Tuesday, February 23, 2010

I just might explode...

Yes, this statement is true. What with the wedding plans that never seem to get done, my puppy getting sick, my fiance not wanting to watch said sick puppy while I am at work and he is not, and student teaching on top of it, I feel like my life is rolling into one, big, giant, clusterfuck. All of this stress is building and building, and someday, it must go somewhere. I pity the fool who is around me when I blow.

I am one of those people who holds things in... and holds them in... and holds them in... until the lid can't stay on anymore and I literally explode.

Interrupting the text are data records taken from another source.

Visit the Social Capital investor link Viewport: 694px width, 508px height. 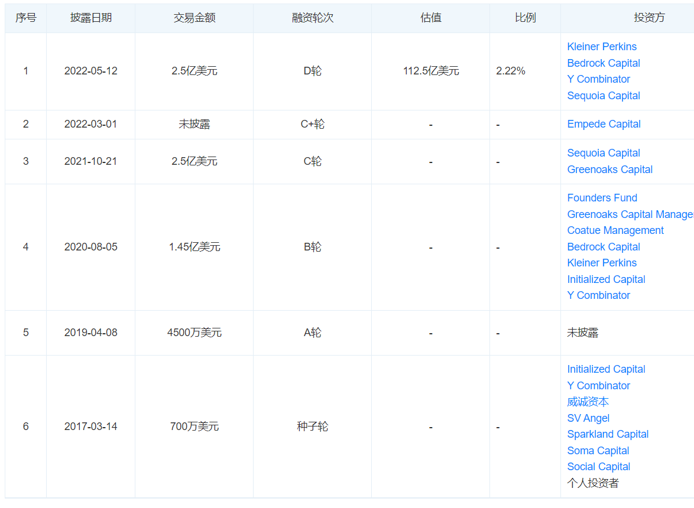pos(598,466)
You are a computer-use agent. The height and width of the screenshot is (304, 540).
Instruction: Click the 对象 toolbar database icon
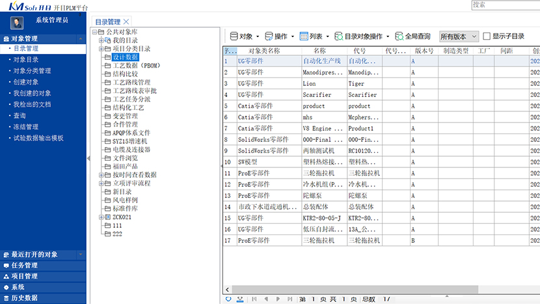[x=234, y=36]
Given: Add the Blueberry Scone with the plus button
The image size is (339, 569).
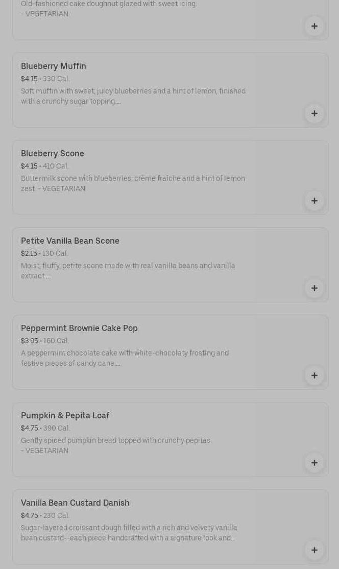Looking at the screenshot, I should coord(314,201).
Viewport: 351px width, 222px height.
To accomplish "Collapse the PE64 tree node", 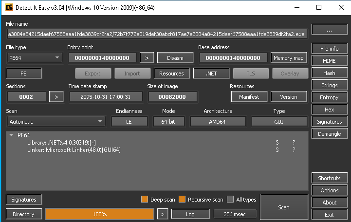I will 11,135.
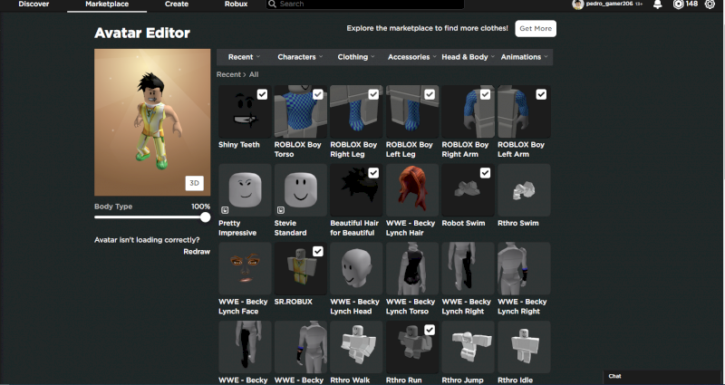Viewport: 725px width, 385px height.
Task: Select the Rthro Swim animation item
Action: tap(523, 189)
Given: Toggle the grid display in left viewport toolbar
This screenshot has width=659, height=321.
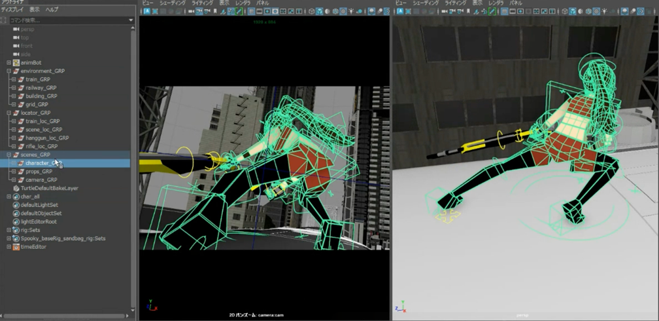Looking at the screenshot, I should tap(251, 11).
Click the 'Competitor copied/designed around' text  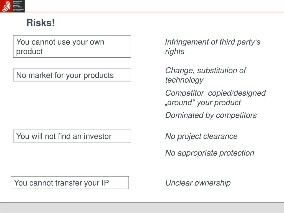pyautogui.click(x=215, y=98)
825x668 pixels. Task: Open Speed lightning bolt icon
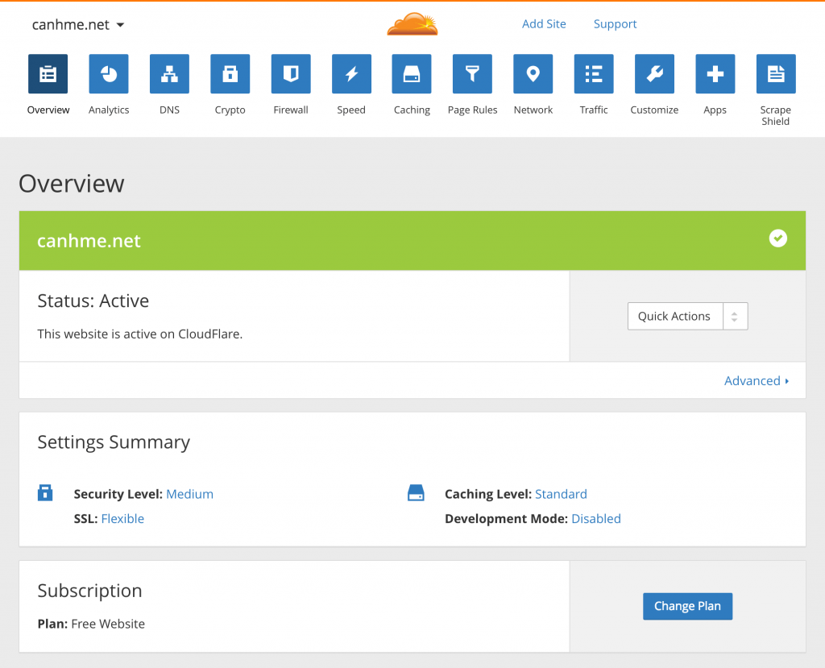351,74
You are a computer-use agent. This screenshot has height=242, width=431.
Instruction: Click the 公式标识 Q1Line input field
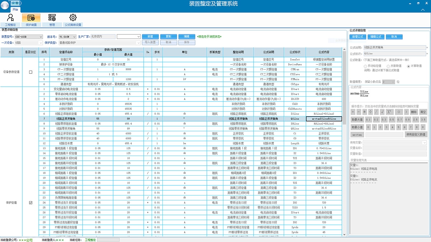(395, 53)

I can only take so many people telling me what to do or offering their "suggestions" on things in my life. I don't get mad often; I get upset a lot and bottle it up, pretending like it won't be there later. The mad happens after weeks or months of upset and triggered by one, cataclysmic event, and then BOOM! I blow like Mount Saint Helen. *End rant.

On a lighter note, this weekend I am hoping to accomplish several wedding-related things, like scheduling my first dress fitting to find out how fat I've gotten since last September. Also, I will hopefully be ordering the bits and pieces needed to begin my DIY invitations (updates on those as they come). And, with any luck, my minuscule tax return will come in the mail and I will be able to afford fiance's wedding band. Sometimes it's the little things in life that have to make you happy.